Good luck guys. It isn’t any fun. Sucker is acting a lot like Harvey


----------



## BM_Barrelcooker (May 4, 2011)

Looks like it may make Cat 4

I’m trying to figure out how my flood vs homeowners insurance is going to work out. 

If only one goes into effect I’m screwed. 
If I can get both of them I’m golden and I’ll be down in the classifieds shoppin like a mug.


----------



## Backwater (Dec 14, 2014)

Brace for impact boys! Looks like Apalachicola/ Port St Joe area, over to Carrabelle. It's picking up speed and power! Go ahead and get out of there!


----------



## texasag07 (Nov 11, 2014)

From today near Destin about 4pm. Surf is a solid 8-10’(not microskiff 10’), tide in the bay is up about 1-2’( it’s been a foot high the last week or so).

The worst thing so far is the amount of red tide that has been pumped into our beach. Dead fish all over the beach. Not just purely beach fish but reef fish as well.

We have been pretty red tide free this whole time until now.


----------



## State fish rob (Jan 25, 2017)

I put anchor lines out on all my boats while in yard ,on trailer, whatever. Never lost anything 91/2’ surge w flo , anchors kept 2 kayaks. & canoe in yard. More about the flood than wind usually for us. Good luck stay safe‘


----------



## Ben (Dec 21, 2016)

Good luck to everyone up there. I hope everyone living on the coast has evacuated.


----------



## Capnredfish (Feb 1, 2012)

No longer wishing you luck. Pray for safety of all in its path.
Looks like if that front was one day earlier the lime green spaghetti model would have been correct.


----------



## MTByrd (May 12, 2016)

Hope everyone is staying safe! This looks rough.


----------



## devrep (Feb 22, 2009)

crap, CAT 4. Please go to a shelter if you didn't leave. good luck.


----------



## Backcountry 16 (Mar 15, 2016)

Good luck to the panhandle microskiffers and their families hope everyone stays safe.


----------



## BM_Barrelcooker (May 4, 2011)

Just saw a fish in my driveway


----------



## Backcountry 16 (Mar 15, 2016)

BM_Barrelcooker said:


> View attachment 44532
> Just saw a fish in my driveway


Ne safe there bm.


----------



## zthomas (Jan 14, 2014)

Seas 62 to 79 feet.
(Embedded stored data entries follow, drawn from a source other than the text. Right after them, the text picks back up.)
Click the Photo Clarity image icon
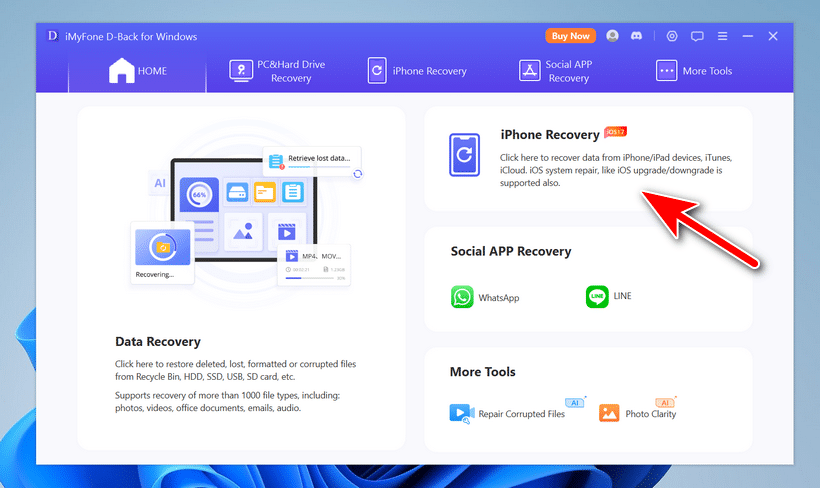pos(609,413)
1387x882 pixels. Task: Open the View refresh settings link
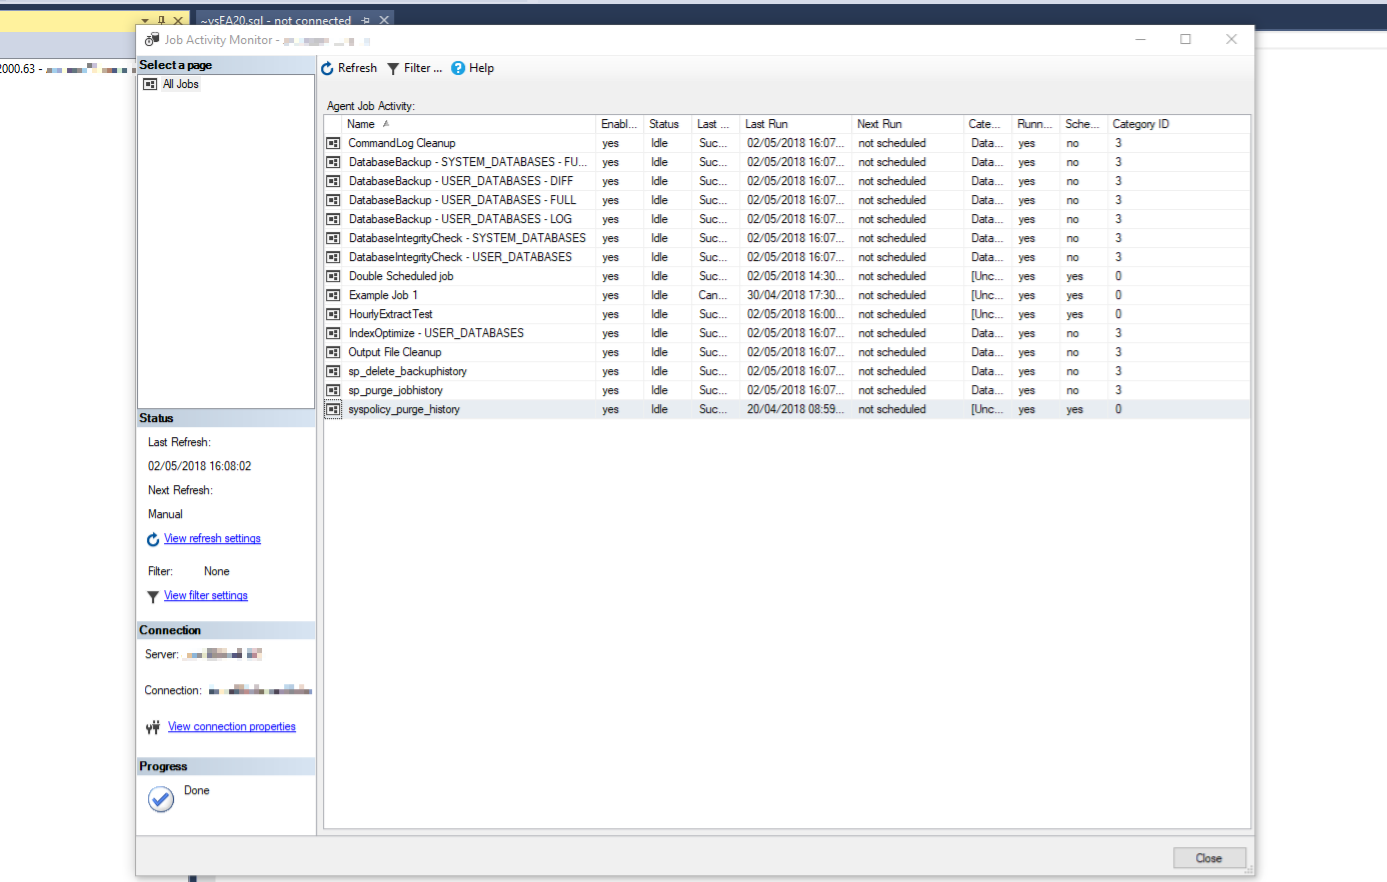pos(212,538)
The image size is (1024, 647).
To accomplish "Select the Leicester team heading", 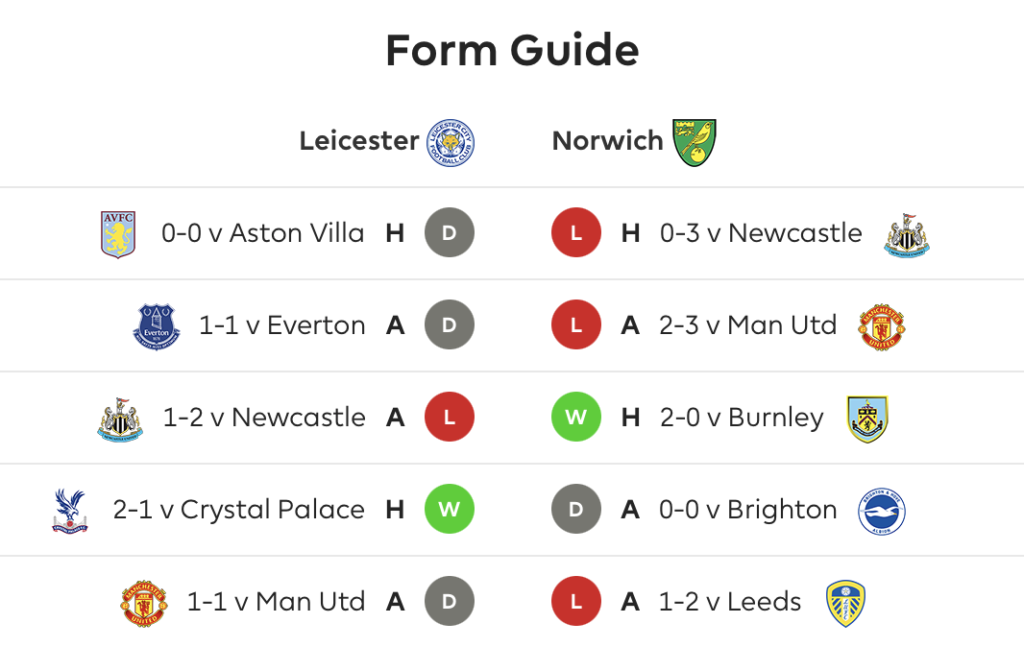I will click(x=359, y=140).
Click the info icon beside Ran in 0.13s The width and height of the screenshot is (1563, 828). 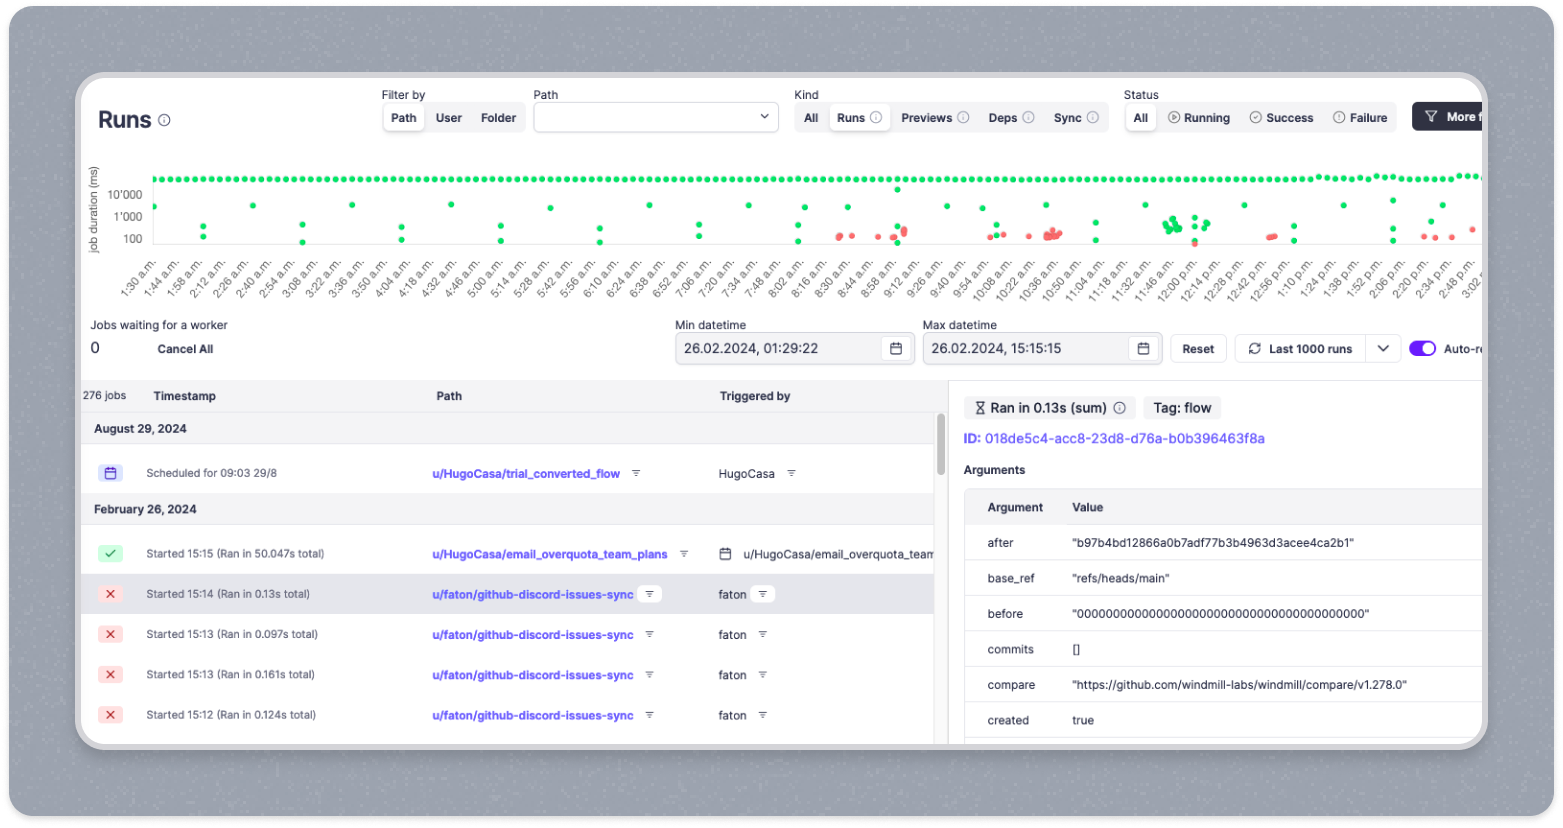[x=1120, y=408]
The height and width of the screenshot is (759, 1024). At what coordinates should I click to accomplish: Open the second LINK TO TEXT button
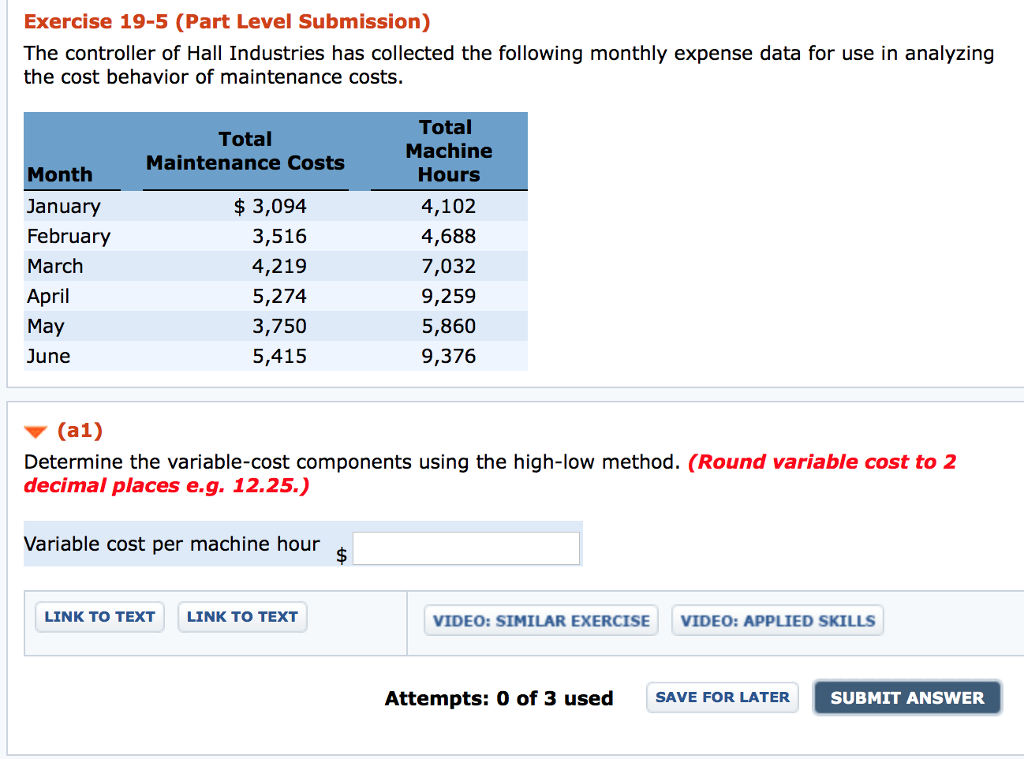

Geez. Hoping for some kind of last-second reprieve for that beautiful stretch of coast and those who live there.


----------



## EdK13 (Oct 3, 2013)

https://wpct.beachtv.tv/m/K0dJ3ptz/pineapple-willys-live-pier-cam?list=AjuSoN9J


----------



## Backcountry 16 (Mar 15, 2016)

All we need now is skeletor telling people to evacuate or you will die like last year during Irma mass hysteria occurred after that.


----------



## Backwater (Dec 14, 2014)

texasag07 said:


> View attachment 44510
> View attachment 44512
> View attachment 44514
> View attachment 44516
> ...


I thought you guys didn't get red tide up there.


----------



## yobata (Jul 14, 2015)

BM_Barrelcooker said:


> Looks like it may make Cat 4
> 
> I’m trying to figure out how my flood vs homeowners insurance is going to work out.
> 
> ...


Check the line in your policy about "replacement value" vs "depreciated value".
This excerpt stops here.